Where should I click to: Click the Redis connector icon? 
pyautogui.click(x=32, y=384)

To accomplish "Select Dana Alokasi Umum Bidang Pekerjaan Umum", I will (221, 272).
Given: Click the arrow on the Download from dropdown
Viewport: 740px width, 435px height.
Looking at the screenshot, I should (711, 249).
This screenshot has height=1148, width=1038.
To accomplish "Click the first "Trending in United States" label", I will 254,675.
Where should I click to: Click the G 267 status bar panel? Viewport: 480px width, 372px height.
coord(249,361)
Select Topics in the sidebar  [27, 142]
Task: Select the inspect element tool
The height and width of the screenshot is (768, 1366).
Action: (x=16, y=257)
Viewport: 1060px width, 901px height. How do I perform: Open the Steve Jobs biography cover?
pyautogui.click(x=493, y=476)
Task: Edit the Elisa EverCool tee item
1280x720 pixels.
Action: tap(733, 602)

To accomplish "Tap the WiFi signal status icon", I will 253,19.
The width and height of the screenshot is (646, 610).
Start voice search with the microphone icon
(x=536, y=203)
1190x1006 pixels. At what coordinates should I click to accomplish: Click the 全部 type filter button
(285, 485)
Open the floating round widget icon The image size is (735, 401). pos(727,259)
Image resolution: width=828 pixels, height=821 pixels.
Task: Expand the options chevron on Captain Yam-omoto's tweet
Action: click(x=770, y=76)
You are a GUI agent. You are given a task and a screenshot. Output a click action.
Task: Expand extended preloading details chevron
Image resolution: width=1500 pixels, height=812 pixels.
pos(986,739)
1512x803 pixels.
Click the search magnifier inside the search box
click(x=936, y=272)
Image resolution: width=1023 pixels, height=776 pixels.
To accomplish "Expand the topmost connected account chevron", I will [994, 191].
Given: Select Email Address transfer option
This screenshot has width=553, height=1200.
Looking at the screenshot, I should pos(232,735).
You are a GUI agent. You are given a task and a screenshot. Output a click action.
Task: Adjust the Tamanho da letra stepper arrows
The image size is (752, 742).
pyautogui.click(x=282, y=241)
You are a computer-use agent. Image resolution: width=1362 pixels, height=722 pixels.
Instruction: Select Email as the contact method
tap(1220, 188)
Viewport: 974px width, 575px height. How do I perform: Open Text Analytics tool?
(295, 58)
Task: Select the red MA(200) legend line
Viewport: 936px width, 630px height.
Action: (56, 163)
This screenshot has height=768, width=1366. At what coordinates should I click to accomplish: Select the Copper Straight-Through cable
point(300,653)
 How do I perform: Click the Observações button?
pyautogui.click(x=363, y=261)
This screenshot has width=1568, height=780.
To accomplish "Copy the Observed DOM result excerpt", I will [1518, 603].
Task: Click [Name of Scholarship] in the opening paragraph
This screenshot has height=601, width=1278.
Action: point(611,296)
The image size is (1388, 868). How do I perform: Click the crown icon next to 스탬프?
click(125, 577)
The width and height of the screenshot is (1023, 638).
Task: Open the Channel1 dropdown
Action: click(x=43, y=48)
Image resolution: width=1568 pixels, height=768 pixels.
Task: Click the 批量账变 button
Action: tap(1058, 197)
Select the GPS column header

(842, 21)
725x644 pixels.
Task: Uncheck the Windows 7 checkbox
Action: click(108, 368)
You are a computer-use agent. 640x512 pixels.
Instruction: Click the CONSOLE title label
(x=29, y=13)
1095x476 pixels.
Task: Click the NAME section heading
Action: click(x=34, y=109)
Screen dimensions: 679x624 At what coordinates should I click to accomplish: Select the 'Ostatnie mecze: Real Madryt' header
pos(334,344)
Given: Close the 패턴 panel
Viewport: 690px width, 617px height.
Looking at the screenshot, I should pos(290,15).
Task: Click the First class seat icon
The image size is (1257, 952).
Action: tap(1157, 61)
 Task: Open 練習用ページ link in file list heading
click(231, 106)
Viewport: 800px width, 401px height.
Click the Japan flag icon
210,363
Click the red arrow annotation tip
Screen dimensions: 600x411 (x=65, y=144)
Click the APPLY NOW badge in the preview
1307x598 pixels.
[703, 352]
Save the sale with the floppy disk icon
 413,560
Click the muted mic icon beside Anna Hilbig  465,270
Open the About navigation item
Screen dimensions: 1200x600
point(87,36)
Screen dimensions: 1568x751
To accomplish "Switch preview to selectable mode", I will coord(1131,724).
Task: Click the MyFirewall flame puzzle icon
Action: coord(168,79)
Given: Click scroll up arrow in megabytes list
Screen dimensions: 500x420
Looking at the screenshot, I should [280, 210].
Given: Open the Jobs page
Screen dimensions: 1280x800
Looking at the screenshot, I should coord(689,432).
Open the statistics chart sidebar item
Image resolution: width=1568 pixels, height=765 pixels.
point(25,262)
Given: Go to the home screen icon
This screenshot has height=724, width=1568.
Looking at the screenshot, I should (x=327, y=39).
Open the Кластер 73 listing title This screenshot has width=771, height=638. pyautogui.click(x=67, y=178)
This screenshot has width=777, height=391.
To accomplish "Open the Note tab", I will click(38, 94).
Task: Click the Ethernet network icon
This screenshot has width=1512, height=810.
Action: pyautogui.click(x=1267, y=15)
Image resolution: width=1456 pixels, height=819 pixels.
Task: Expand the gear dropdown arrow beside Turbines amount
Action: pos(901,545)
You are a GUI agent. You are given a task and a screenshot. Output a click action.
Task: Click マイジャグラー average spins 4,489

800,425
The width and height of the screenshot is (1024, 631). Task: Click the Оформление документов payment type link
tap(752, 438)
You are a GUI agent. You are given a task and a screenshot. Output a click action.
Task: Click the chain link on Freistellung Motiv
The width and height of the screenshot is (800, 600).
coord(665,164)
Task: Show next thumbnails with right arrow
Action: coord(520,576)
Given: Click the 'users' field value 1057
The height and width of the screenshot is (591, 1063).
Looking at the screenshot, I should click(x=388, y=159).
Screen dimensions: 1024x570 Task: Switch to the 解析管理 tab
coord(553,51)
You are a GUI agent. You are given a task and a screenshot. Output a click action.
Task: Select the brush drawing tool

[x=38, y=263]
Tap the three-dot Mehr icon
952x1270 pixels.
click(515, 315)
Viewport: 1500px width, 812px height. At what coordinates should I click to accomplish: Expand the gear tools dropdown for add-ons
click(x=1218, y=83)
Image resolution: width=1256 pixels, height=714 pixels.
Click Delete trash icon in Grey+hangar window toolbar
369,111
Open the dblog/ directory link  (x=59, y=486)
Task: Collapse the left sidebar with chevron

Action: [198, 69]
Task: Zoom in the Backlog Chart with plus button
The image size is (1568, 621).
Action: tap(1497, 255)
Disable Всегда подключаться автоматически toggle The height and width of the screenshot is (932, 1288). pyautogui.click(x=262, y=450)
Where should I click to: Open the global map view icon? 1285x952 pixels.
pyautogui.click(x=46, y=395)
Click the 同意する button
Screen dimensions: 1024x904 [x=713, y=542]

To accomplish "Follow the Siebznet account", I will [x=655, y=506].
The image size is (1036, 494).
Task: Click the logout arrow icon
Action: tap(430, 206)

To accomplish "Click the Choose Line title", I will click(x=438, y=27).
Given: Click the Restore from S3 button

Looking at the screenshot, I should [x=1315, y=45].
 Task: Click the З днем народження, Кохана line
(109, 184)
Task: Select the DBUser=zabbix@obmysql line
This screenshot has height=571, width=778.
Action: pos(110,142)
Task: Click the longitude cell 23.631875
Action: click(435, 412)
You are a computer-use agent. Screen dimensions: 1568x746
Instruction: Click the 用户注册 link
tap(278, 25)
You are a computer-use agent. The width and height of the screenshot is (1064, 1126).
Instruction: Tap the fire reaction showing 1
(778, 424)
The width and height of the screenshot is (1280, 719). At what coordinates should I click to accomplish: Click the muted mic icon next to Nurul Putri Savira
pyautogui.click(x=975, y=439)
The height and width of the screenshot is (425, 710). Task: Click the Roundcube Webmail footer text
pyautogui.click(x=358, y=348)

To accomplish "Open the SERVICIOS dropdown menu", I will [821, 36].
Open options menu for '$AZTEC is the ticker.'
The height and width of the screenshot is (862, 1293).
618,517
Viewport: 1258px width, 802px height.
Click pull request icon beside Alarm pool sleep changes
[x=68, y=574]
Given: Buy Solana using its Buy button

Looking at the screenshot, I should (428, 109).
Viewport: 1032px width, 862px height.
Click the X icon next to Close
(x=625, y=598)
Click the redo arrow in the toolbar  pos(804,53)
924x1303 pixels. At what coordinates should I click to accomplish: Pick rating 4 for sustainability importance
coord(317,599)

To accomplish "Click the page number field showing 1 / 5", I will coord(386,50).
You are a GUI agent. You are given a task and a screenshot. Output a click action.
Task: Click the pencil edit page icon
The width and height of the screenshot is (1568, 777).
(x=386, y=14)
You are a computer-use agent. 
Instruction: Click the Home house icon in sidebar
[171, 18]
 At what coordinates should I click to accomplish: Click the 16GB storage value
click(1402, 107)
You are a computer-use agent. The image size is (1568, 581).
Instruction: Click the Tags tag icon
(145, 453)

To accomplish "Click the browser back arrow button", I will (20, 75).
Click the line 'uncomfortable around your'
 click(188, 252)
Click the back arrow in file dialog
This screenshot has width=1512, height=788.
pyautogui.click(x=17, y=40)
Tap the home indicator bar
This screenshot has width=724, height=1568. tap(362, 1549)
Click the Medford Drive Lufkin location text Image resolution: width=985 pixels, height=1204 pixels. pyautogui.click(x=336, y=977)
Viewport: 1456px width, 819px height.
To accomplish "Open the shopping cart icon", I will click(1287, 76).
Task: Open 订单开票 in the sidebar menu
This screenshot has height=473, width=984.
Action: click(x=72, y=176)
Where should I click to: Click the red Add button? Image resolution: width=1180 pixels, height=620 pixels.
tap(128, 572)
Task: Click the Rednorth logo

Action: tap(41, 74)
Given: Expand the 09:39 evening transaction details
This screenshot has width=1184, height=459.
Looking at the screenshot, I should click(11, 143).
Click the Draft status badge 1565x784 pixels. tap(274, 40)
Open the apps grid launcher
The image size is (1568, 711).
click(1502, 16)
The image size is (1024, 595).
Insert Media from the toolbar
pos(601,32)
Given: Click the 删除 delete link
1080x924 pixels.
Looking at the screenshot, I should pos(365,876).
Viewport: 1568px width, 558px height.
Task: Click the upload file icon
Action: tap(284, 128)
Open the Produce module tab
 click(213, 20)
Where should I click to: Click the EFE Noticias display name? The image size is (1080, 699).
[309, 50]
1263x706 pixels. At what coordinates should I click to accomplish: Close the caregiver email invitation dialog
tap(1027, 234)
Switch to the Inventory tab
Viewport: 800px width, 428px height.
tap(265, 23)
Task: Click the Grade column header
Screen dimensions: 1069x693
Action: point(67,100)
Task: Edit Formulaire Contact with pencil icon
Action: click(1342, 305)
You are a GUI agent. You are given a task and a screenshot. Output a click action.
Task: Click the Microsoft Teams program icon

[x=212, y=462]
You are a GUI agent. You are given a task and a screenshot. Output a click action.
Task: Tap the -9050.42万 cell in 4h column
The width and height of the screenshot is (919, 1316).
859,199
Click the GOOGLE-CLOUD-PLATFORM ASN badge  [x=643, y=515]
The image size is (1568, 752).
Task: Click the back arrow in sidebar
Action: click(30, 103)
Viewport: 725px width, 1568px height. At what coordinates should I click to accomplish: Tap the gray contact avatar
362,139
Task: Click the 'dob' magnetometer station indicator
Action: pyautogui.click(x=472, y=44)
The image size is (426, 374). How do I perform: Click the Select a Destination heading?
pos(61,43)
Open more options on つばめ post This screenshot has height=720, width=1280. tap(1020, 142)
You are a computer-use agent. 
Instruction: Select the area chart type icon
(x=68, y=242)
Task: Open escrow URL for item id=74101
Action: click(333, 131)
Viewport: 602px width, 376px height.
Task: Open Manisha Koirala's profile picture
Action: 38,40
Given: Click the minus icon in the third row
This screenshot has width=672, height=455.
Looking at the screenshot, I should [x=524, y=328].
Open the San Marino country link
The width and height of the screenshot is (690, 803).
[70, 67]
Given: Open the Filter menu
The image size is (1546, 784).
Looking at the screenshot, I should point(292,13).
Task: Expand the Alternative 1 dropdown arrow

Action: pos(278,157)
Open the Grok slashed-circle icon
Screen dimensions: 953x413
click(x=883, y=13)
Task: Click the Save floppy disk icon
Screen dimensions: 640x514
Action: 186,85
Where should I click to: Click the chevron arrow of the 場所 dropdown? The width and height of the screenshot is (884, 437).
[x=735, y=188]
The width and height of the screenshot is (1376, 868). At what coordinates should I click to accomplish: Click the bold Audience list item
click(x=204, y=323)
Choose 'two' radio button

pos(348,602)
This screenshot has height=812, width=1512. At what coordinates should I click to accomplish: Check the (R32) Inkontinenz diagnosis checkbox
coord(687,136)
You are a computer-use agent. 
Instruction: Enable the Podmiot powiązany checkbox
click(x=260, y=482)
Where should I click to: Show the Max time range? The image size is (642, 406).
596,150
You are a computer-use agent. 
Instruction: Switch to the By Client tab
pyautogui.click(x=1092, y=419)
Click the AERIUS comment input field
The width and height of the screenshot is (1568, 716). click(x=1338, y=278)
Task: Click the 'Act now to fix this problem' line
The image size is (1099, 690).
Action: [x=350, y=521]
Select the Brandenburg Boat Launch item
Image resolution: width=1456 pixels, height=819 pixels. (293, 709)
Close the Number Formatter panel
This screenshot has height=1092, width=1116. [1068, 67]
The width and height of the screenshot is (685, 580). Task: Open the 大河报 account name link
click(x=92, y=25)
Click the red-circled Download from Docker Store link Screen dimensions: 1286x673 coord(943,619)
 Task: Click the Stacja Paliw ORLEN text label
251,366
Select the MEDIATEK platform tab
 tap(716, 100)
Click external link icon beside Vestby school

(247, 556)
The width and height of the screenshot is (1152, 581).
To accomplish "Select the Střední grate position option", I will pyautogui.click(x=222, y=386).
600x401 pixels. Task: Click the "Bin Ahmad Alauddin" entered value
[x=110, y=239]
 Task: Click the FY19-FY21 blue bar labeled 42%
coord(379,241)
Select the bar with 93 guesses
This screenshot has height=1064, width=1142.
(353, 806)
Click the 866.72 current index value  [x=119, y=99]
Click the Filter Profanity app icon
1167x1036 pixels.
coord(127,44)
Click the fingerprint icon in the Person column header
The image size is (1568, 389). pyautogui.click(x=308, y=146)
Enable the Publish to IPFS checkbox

» What is needed
Only one number is expected: the count of lines in the entries holding the string "Download".

» Solution to this task
2